### SET TASK
Reproduce the entries below, substituting "screen assistant" for each occurrence of "GUI agent" and leaving all other text unchanged.

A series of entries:
#####

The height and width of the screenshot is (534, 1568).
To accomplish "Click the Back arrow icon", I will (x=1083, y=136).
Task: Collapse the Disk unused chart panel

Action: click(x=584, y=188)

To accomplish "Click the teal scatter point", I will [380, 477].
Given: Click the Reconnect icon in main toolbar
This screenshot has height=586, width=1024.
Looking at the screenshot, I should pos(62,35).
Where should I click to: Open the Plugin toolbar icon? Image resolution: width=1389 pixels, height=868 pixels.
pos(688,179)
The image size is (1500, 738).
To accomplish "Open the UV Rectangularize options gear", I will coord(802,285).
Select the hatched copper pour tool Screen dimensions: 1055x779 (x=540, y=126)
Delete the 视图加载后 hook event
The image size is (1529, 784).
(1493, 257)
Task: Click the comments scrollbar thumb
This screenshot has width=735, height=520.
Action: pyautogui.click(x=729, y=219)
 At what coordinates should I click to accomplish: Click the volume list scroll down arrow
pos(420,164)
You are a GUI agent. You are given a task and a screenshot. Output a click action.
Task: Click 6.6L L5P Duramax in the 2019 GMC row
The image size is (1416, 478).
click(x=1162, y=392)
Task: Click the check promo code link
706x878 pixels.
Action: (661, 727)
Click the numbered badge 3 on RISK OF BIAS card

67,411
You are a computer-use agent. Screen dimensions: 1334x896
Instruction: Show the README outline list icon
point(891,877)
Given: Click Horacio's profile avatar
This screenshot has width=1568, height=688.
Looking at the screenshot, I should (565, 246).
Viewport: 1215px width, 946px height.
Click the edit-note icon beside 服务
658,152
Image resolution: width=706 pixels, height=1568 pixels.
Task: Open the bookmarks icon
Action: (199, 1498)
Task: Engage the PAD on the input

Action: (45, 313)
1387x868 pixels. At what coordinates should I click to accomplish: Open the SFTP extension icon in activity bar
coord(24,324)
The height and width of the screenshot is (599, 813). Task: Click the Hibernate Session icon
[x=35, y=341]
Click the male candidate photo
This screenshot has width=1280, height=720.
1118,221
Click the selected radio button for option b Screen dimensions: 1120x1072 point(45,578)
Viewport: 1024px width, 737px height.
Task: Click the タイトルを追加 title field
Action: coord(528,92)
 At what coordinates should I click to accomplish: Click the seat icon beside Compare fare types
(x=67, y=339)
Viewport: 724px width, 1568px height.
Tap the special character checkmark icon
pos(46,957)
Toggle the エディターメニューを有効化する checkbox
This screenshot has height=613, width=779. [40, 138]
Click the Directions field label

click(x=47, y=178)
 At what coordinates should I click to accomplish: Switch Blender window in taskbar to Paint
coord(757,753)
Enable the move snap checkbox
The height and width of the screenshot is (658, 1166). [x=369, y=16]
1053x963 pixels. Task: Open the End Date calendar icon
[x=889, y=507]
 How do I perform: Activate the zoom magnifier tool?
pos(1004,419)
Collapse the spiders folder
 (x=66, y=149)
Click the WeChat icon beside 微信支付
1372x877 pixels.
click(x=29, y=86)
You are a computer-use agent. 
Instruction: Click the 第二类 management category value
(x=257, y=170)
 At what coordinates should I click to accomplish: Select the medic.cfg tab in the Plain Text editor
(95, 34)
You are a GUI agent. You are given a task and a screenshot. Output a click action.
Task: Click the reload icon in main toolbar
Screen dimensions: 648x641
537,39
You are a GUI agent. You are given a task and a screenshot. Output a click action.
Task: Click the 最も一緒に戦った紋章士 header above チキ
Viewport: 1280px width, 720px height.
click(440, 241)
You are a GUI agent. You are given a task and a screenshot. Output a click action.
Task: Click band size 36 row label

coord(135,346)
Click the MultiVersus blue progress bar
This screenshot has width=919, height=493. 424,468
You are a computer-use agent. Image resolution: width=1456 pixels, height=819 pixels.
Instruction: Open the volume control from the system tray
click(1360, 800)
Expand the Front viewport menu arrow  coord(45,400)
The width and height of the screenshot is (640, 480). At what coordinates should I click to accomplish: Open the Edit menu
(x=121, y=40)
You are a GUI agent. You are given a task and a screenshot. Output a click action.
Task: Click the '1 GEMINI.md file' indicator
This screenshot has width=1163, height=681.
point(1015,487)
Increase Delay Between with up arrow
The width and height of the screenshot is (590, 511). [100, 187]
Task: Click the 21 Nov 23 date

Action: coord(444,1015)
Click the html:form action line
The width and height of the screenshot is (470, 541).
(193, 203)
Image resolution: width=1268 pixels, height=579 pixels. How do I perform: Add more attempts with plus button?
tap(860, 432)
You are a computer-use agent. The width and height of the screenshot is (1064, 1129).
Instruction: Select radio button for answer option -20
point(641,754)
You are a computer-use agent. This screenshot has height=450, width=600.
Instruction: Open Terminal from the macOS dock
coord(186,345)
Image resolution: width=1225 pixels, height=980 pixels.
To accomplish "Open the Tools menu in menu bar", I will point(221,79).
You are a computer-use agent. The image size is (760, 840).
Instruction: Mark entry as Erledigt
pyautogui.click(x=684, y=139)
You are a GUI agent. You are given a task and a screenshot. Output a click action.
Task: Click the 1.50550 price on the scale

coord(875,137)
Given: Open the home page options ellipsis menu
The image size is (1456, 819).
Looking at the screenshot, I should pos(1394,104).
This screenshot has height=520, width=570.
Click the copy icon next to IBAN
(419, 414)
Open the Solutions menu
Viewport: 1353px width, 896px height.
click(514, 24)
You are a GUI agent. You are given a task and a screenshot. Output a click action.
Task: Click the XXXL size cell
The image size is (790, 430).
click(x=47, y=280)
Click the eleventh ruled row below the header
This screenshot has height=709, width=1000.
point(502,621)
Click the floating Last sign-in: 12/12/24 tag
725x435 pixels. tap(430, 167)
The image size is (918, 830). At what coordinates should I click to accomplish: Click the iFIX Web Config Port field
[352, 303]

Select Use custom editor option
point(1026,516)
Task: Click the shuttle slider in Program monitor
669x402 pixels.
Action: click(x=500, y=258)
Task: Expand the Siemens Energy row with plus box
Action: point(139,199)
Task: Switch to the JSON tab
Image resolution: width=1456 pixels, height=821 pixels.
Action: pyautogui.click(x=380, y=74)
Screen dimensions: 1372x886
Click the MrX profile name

#####

### RESULT OF THE EXERCISE
The height and width of the screenshot is (534, 1568).
To accomplish "Click the Back arrow icon", I will (x=1083, y=136).
Task: Collapse the Disk unused chart panel

Action: click(x=584, y=188)

To accomplish "Click the teal scatter point", I will [380, 477].
Given: Click the Reconnect icon in main toolbar
This screenshot has height=586, width=1024.
Looking at the screenshot, I should pos(62,35).
Where should I click to: Open the Plugin toolbar icon? Image resolution: width=1389 pixels, height=868 pixels.
pos(688,179)
The image size is (1500, 738).
To accomplish "Open the UV Rectangularize options gear", I will coord(802,285).
Select the hatched copper pour tool Screen dimensions: 1055x779 (x=540, y=126)
Delete the 视图加载后 hook event
The image size is (1529, 784).
(1493, 257)
Task: Click the comments scrollbar thumb
This screenshot has width=735, height=520.
Action: pyautogui.click(x=729, y=219)
 At what coordinates should I click to accomplish: Click the volume list scroll down arrow
pos(420,164)
You are a screen assistant. You are given a task and a screenshot. Output a click action.
Task: Click 6.6L L5P Duramax in the 2019 GMC row
The image size is (1416, 478).
click(x=1162, y=392)
Task: Click the check promo code link
706x878 pixels.
Action: (661, 727)
Click the numbered badge 3 on RISK OF BIAS card

67,411
You are a computer-use agent. Screen dimensions: 1334x896
Instruction: Show the README outline list icon
point(891,877)
Given: Click Horacio's profile avatar
This screenshot has width=1568, height=688.
Looking at the screenshot, I should (565, 246).
Viewport: 1215px width, 946px height.
Click the edit-note icon beside 服务
658,152
Image resolution: width=706 pixels, height=1568 pixels.
Task: Open the bookmarks icon
Action: (199, 1498)
Task: Engage the PAD on the input

Action: (45, 313)
1387x868 pixels. At what coordinates should I click to accomplish: Open the SFTP extension icon in activity bar
coord(24,324)
The height and width of the screenshot is (599, 813). Task: Click the Hibernate Session icon
[x=35, y=341]
Click the male candidate photo
This screenshot has width=1280, height=720.
1118,221
Click the selected radio button for option b Screen dimensions: 1120x1072 point(45,578)
Viewport: 1024px width, 737px height.
Task: Click the タイトルを追加 title field
Action: coord(528,92)
 At what coordinates should I click to accomplish: Click the seat icon beside Compare fare types
(x=67, y=339)
Viewport: 724px width, 1568px height.
Tap the special character checkmark icon
pos(46,957)
Toggle the エディターメニューを有効化する checkbox
This screenshot has height=613, width=779. [40, 138]
Click the Directions field label

click(x=47, y=178)
 At what coordinates should I click to accomplish: Switch Blender window in taskbar to Paint
coord(757,753)
Enable the move snap checkbox
The height and width of the screenshot is (658, 1166). [x=369, y=16]
1053x963 pixels. Task: Open the End Date calendar icon
[x=889, y=507]
 How do I perform: Activate the zoom magnifier tool?
pos(1004,419)
Collapse the spiders folder
 (x=66, y=149)
Click the WeChat icon beside 微信支付
1372x877 pixels.
click(x=29, y=86)
You are a computer-use agent. 
Instruction: Click the 第二类 management category value
(x=257, y=170)
 At what coordinates should I click to accomplish: Select the medic.cfg tab in the Plain Text editor
(95, 34)
You are a screen assistant. You are given a task and a screenshot. Output a click action.
Task: Click the reload icon in main toolbar
Screen dimensions: 648x641
537,39
You are a screen assistant. You are given a task and a screenshot. Output a click action.
Task: Click the 最も一緒に戦った紋章士 header above チキ
Viewport: 1280px width, 720px height.
click(440, 241)
You are a screen assistant. You are given a task and a screenshot. Output a click action.
Task: Click band size 36 row label

coord(135,346)
Click the MultiVersus blue progress bar
This screenshot has width=919, height=493. 424,468
You are a computer-use agent. Image resolution: width=1456 pixels, height=819 pixels.
Instruction: Open the volume control from the system tray
click(1360, 800)
Expand the Front viewport menu arrow  coord(45,400)
The width and height of the screenshot is (640, 480). At what coordinates should I click to accomplish: Open the Edit menu
(x=121, y=40)
You are a screen assistant. You are given a task and a screenshot. Output a click action.
Task: Click the '1 GEMINI.md file' indicator
This screenshot has width=1163, height=681.
point(1015,487)
Increase Delay Between with up arrow
The width and height of the screenshot is (590, 511). [100, 187]
Task: Click the 21 Nov 23 date

Action: coord(444,1015)
Click the html:form action line
The width and height of the screenshot is (470, 541).
(193, 203)
Image resolution: width=1268 pixels, height=579 pixels. How do I perform: Add more attempts with plus button?
tap(860, 432)
You are a computer-use agent. The width and height of the screenshot is (1064, 1129).
Instruction: Select radio button for answer option -20
point(641,754)
You are a computer-use agent. This screenshot has height=450, width=600.
Instruction: Open Terminal from the macOS dock
coord(186,345)
Image resolution: width=1225 pixels, height=980 pixels.
To accomplish "Open the Tools menu in menu bar", I will point(221,79).
You are a computer-use agent. The image size is (760, 840).
Instruction: Mark entry as Erledigt
pyautogui.click(x=684, y=139)
You are a screen assistant. You are given a task and a screenshot. Output a click action.
Task: Click the 1.50550 price on the scale

coord(875,137)
Given: Open the home page options ellipsis menu
The image size is (1456, 819).
Looking at the screenshot, I should pos(1394,104).
This screenshot has height=520, width=570.
Click the copy icon next to IBAN
(419, 414)
Open the Solutions menu
Viewport: 1353px width, 896px height.
click(514, 24)
You are a screen assistant. You are given a task and a screenshot. Output a click action.
Task: Click the XXXL size cell
The image size is (790, 430).
click(x=47, y=280)
Click the eleventh ruled row below the header
This screenshot has height=709, width=1000.
point(502,621)
Click the floating Last sign-in: 12/12/24 tag
725x435 pixels. tap(430, 167)
The image size is (918, 830). At what coordinates should I click to accomplish: Click the iFIX Web Config Port field
[352, 303]

Select Use custom editor option
point(1026,516)
Task: Click the shuttle slider in Program monitor
669x402 pixels.
Action: click(x=500, y=258)
Task: Expand the Siemens Energy row with plus box
Action: point(139,199)
Task: Switch to the JSON tab
Image resolution: width=1456 pixels, height=821 pixels.
Action: pyautogui.click(x=380, y=74)
Screen dimensions: 1372x886
Click the MrX profile name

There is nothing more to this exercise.